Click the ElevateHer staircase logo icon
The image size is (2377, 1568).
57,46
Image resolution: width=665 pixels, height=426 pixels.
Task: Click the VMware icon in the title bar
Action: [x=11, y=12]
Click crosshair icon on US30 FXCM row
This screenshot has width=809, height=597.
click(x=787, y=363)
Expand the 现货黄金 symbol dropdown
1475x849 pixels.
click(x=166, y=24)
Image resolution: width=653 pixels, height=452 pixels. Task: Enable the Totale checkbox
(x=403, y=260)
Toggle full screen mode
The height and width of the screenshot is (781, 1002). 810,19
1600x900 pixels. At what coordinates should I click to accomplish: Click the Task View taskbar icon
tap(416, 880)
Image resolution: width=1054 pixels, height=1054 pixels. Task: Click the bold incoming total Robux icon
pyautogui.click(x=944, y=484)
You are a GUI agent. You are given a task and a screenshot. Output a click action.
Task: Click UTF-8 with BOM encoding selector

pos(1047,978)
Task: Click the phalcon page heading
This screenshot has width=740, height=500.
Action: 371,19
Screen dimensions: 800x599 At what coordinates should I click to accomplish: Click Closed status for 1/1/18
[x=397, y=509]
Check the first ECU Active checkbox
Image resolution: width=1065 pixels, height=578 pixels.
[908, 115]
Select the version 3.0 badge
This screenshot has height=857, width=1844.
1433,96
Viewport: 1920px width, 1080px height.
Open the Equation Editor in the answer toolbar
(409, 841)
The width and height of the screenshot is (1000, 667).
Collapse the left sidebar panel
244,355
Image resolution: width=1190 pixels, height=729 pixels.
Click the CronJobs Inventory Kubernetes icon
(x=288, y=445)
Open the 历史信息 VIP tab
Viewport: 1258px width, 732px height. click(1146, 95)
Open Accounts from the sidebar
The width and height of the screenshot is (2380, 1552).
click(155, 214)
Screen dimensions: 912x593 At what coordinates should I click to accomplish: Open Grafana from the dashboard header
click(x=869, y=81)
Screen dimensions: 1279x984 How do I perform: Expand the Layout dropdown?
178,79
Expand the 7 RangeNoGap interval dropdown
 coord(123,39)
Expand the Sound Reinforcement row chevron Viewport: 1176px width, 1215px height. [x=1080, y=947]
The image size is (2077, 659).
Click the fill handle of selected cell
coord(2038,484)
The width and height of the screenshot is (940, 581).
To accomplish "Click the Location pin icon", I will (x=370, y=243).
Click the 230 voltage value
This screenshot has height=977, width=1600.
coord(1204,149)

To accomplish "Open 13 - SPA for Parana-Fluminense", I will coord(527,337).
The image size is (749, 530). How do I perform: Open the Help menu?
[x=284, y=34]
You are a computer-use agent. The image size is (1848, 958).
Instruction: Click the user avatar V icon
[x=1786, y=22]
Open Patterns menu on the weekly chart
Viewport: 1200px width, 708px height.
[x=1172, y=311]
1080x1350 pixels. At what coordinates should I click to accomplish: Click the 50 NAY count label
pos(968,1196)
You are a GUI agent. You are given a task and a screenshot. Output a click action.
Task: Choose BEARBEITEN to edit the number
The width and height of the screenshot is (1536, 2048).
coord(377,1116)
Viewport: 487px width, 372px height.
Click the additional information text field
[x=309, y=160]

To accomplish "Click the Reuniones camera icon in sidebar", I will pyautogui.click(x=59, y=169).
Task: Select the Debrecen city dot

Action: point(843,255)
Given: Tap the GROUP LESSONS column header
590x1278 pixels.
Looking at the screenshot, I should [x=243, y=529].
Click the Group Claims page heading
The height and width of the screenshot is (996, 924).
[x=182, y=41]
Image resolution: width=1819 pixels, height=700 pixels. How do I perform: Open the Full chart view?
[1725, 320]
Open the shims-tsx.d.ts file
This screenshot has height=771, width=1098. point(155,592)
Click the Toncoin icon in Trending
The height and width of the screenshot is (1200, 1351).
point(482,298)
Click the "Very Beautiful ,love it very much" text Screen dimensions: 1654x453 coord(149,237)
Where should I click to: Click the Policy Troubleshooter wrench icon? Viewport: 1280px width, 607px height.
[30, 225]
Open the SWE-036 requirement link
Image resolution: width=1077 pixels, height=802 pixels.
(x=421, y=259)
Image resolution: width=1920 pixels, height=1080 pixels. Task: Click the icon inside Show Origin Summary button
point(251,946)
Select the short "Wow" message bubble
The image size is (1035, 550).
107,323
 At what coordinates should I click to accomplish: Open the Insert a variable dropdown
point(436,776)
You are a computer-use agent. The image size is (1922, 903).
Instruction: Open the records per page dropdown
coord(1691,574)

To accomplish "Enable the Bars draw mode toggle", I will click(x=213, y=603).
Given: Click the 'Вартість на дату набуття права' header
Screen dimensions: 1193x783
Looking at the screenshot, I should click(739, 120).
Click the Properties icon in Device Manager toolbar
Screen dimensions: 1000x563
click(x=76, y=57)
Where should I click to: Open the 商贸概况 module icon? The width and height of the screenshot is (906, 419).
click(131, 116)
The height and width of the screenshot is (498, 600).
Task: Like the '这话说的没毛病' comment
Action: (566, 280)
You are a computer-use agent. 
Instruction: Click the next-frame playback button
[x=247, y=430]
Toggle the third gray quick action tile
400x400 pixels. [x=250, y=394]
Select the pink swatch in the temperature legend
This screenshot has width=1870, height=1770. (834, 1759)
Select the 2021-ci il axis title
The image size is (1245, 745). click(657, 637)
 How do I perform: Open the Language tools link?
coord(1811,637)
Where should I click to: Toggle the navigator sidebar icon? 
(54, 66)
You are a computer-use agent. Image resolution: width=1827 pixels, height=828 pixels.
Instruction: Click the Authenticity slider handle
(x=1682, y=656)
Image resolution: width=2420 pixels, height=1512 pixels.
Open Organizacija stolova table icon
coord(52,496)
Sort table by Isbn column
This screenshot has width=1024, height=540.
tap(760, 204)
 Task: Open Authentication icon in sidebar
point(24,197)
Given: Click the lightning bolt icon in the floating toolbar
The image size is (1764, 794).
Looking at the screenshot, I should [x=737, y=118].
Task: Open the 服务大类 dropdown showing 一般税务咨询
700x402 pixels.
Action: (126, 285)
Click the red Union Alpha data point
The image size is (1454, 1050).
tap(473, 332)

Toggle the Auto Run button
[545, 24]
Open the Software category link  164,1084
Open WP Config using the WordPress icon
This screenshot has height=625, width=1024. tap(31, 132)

→ **Your task**
Can you transcribe all of the lines above word for word?

→ **Output for this task**
Click the ElevateHer staircase logo icon
The image size is (2377, 1568).
57,46
Image resolution: width=665 pixels, height=426 pixels.
Task: Click the VMware icon in the title bar
Action: [x=11, y=12]
Click crosshair icon on US30 FXCM row
This screenshot has width=809, height=597.
click(x=787, y=363)
Expand the 现货黄金 symbol dropdown
1475x849 pixels.
click(x=166, y=24)
Image resolution: width=653 pixels, height=452 pixels. Task: Enable the Totale checkbox
(x=403, y=260)
Toggle full screen mode
The height and width of the screenshot is (781, 1002). 810,19
1600x900 pixels. At what coordinates should I click to accomplish: Click the Task View taskbar icon
tap(416, 880)
Image resolution: width=1054 pixels, height=1054 pixels. Task: Click the bold incoming total Robux icon
pyautogui.click(x=944, y=484)
You are a GUI agent. You are given a task and a screenshot. Output a click action.
Task: Click UTF-8 with BOM encoding selector

pos(1047,978)
Task: Click the phalcon page heading
This screenshot has width=740, height=500.
Action: 371,19
Screen dimensions: 800x599 At what coordinates should I click to accomplish: Click Closed status for 1/1/18
[x=397, y=509]
Check the first ECU Active checkbox
Image resolution: width=1065 pixels, height=578 pixels.
[908, 115]
Select the version 3.0 badge
This screenshot has height=857, width=1844.
1433,96
Viewport: 1920px width, 1080px height.
Open the Equation Editor in the answer toolbar
(409, 841)
The width and height of the screenshot is (1000, 667).
Collapse the left sidebar panel
244,355
Image resolution: width=1190 pixels, height=729 pixels.
Click the CronJobs Inventory Kubernetes icon
(x=288, y=445)
Open the 历史信息 VIP tab
Viewport: 1258px width, 732px height. click(1146, 95)
Open Accounts from the sidebar
The width and height of the screenshot is (2380, 1552).
click(155, 214)
Screen dimensions: 912x593 At what coordinates should I click to accomplish: Open Grafana from the dashboard header
click(x=869, y=81)
Screen dimensions: 1279x984 How do I perform: Expand the Layout dropdown?
178,79
Expand the 7 RangeNoGap interval dropdown
 coord(123,39)
Expand the Sound Reinforcement row chevron Viewport: 1176px width, 1215px height. [x=1080, y=947]
The image size is (2077, 659).
Click the fill handle of selected cell
coord(2038,484)
The width and height of the screenshot is (940, 581).
To accomplish "Click the Location pin icon", I will (x=370, y=243).
Click the 230 voltage value
This screenshot has height=977, width=1600.
coord(1204,149)

To accomplish "Open 13 - SPA for Parana-Fluminense", I will coord(527,337).
The image size is (749, 530). How do I perform: Open the Help menu?
[x=284, y=34]
You are a computer-use agent. The image size is (1848, 958).
Instruction: Click the user avatar V icon
[x=1786, y=22]
Open Patterns menu on the weekly chart
Viewport: 1200px width, 708px height.
[x=1172, y=311]
1080x1350 pixels. At what coordinates should I click to accomplish: Click the 50 NAY count label
pos(968,1196)
You are a GUI agent. You are given a task and a screenshot. Output a click action.
Task: Choose BEARBEITEN to edit the number
The width and height of the screenshot is (1536, 2048).
coord(377,1116)
Viewport: 487px width, 372px height.
Click the additional information text field
[x=309, y=160]

To accomplish "Click the Reuniones camera icon in sidebar", I will pyautogui.click(x=59, y=169).
Task: Select the Debrecen city dot

Action: point(843,255)
Given: Tap the GROUP LESSONS column header
590x1278 pixels.
Looking at the screenshot, I should [x=243, y=529].
Click the Group Claims page heading
The height and width of the screenshot is (996, 924).
[x=182, y=41]
Image resolution: width=1819 pixels, height=700 pixels. How do I perform: Open the Full chart view?
[1725, 320]
Open the shims-tsx.d.ts file
This screenshot has height=771, width=1098. point(155,592)
Click the Toncoin icon in Trending
The height and width of the screenshot is (1200, 1351).
point(482,298)
Click the "Very Beautiful ,love it very much" text Screen dimensions: 1654x453 coord(149,237)
Where should I click to: Click the Policy Troubleshooter wrench icon? Viewport: 1280px width, 607px height.
[30, 225]
Open the SWE-036 requirement link
Image resolution: width=1077 pixels, height=802 pixels.
(x=421, y=259)
Image resolution: width=1920 pixels, height=1080 pixels. Task: Click the icon inside Show Origin Summary button
point(251,946)
Select the short "Wow" message bubble
The image size is (1035, 550).
107,323
 At what coordinates should I click to accomplish: Open the Insert a variable dropdown
point(436,776)
You are a computer-use agent. The image size is (1922, 903).
Instruction: Open the records per page dropdown
coord(1691,574)

To accomplish "Enable the Bars draw mode toggle", I will click(x=213, y=603).
Given: Click the 'Вартість на дату набуття права' header
Screen dimensions: 1193x783
Looking at the screenshot, I should click(739, 120).
Click the Properties icon in Device Manager toolbar
Screen dimensions: 1000x563
click(x=76, y=57)
Where should I click to: Open the 商贸概况 module icon? The width and height of the screenshot is (906, 419).
click(131, 116)
The height and width of the screenshot is (498, 600).
Task: Like the '这话说的没毛病' comment
Action: (566, 280)
You are a computer-use agent. 
Instruction: Click the next-frame playback button
[x=247, y=430]
Toggle the third gray quick action tile
400x400 pixels. [x=250, y=394]
Select the pink swatch in the temperature legend
This screenshot has width=1870, height=1770. (834, 1759)
Select the 2021-ci il axis title
The image size is (1245, 745). click(657, 637)
 How do I perform: Open the Language tools link?
coord(1811,637)
Where should I click to: Toggle the navigator sidebar icon? 
(54, 66)
You are a computer-use agent. Image resolution: width=1827 pixels, height=828 pixels.
Instruction: Click the Authenticity slider handle
(x=1682, y=656)
Image resolution: width=2420 pixels, height=1512 pixels.
Open Organizacija stolova table icon
coord(52,496)
Sort table by Isbn column
This screenshot has width=1024, height=540.
tap(760, 204)
 Task: Open Authentication icon in sidebar
point(24,197)
Given: Click the lightning bolt icon in the floating toolbar
The image size is (1764, 794).
Looking at the screenshot, I should [x=737, y=118].
Task: Open the 服务大类 dropdown showing 一般税务咨询
700x402 pixels.
Action: (126, 285)
Click the red Union Alpha data point
The image size is (1454, 1050).
tap(473, 332)

Toggle the Auto Run button
[545, 24]
Open the Software category link  164,1084
Open WP Config using the WordPress icon
This screenshot has height=625, width=1024. tap(31, 132)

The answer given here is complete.